In the 1929 general election, Churchill retained his Epping seat but the Conservatives were defeated and MacDonald formed his second Labour government. Out of office, Churchill began work on Marlborough: His Life and Times, a four-volume biography of his ancestor John Churchill, 1st Duke of Marlborough. Hoping that the Labour government could be ousted, he gained Baldwin's approval to work towards establishing a Conservative-Liberal coalition, although many Liberals were reticent. In August he travelled to Canada with his brother and son, giving speeches in Ottawa and Toronto, before travelling through the United States. In San Francisco he met with William Randolph Hearst, who convinced Churchill to write for his newspapers; in Hollywood he dined with the film star Charlie Chaplin. From there he travelled through the Mojave Desert to the Grand Canyon and then to Chicago and finally New York City.

Back in London, Churchill was angered by the Labour government's decision—backed by the Conservative Shadow Cabinet—to grant Dominion status to India.
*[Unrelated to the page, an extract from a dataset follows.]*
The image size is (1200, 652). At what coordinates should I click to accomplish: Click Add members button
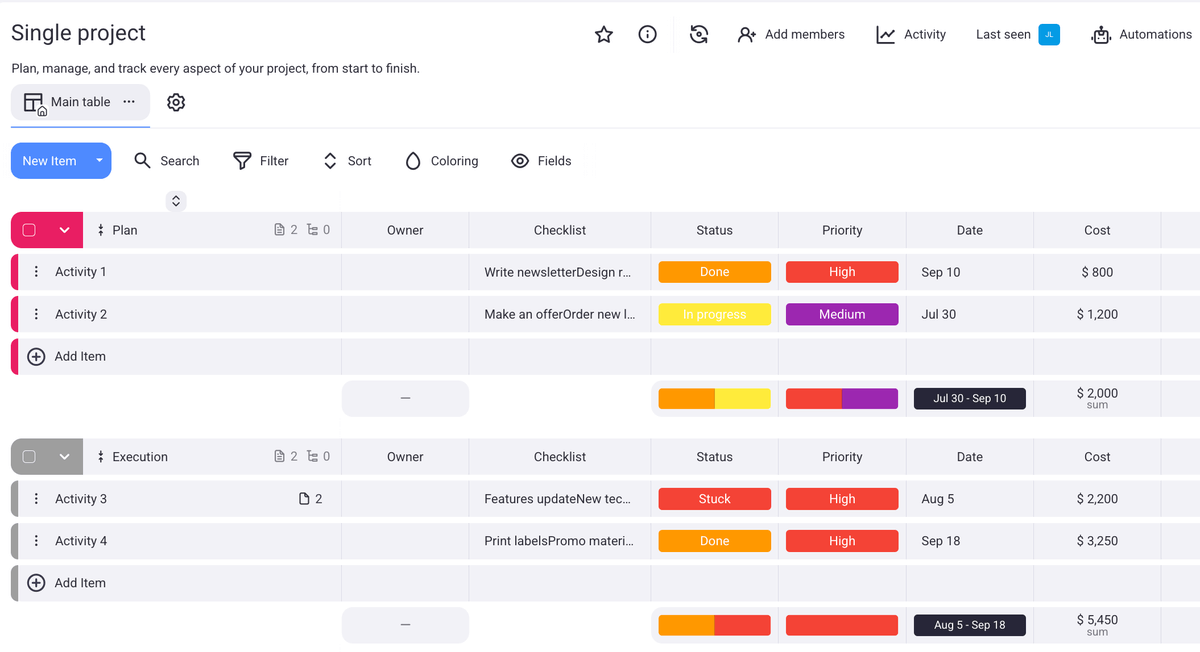pos(791,35)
He argued that giving India enhanced levels of home rule would hasten calls for full independence from the British Empire. In December 1930 he was the main speaker at the first public meeting of the Indian Empire Society, set up to oppose the granting of Dominion status. In his view, India was not ready for home rule. He believed that the Hindu Brahmin caste would gain control and further oppress both the "untouchables" and the religious minorities. When riots between Hindus and Muslims broke out in Cawnpore in March 1931, he cited it in support of his argument.
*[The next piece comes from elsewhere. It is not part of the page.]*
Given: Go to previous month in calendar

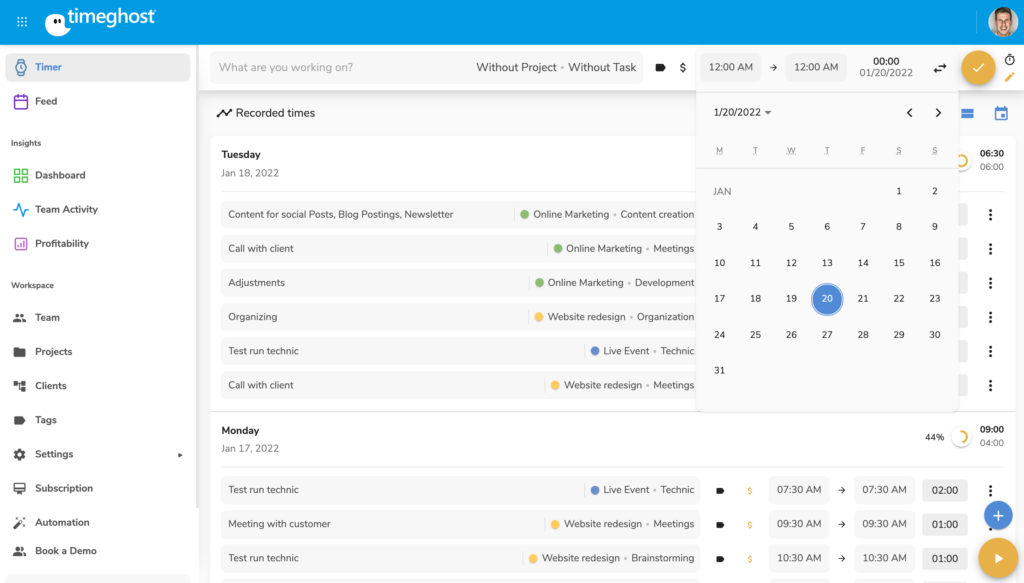Looking at the screenshot, I should [909, 113].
Churchill called for swift action against any Indian independence activists engaged in illegal activity. He wanted the Indian National Congress party to be disbanded and its leaders deported. In 1930, he stated that "Gandhi-ism and everything it stands for will have to be grappled with and crushed". He thought it "alarming and nauseating" that the Viceroy of India agreed to meet with independence activist Mohandas Gandhi, whom Churchill considered "a seditious Middle Temple lawyer, now posing as a fakir". These views enraged Labour and Liberal opinion although were supported by many grassroot Conservatives. Angered that Baldwin was supporting the reform, Churchill resigned from the Shadow Cabinet.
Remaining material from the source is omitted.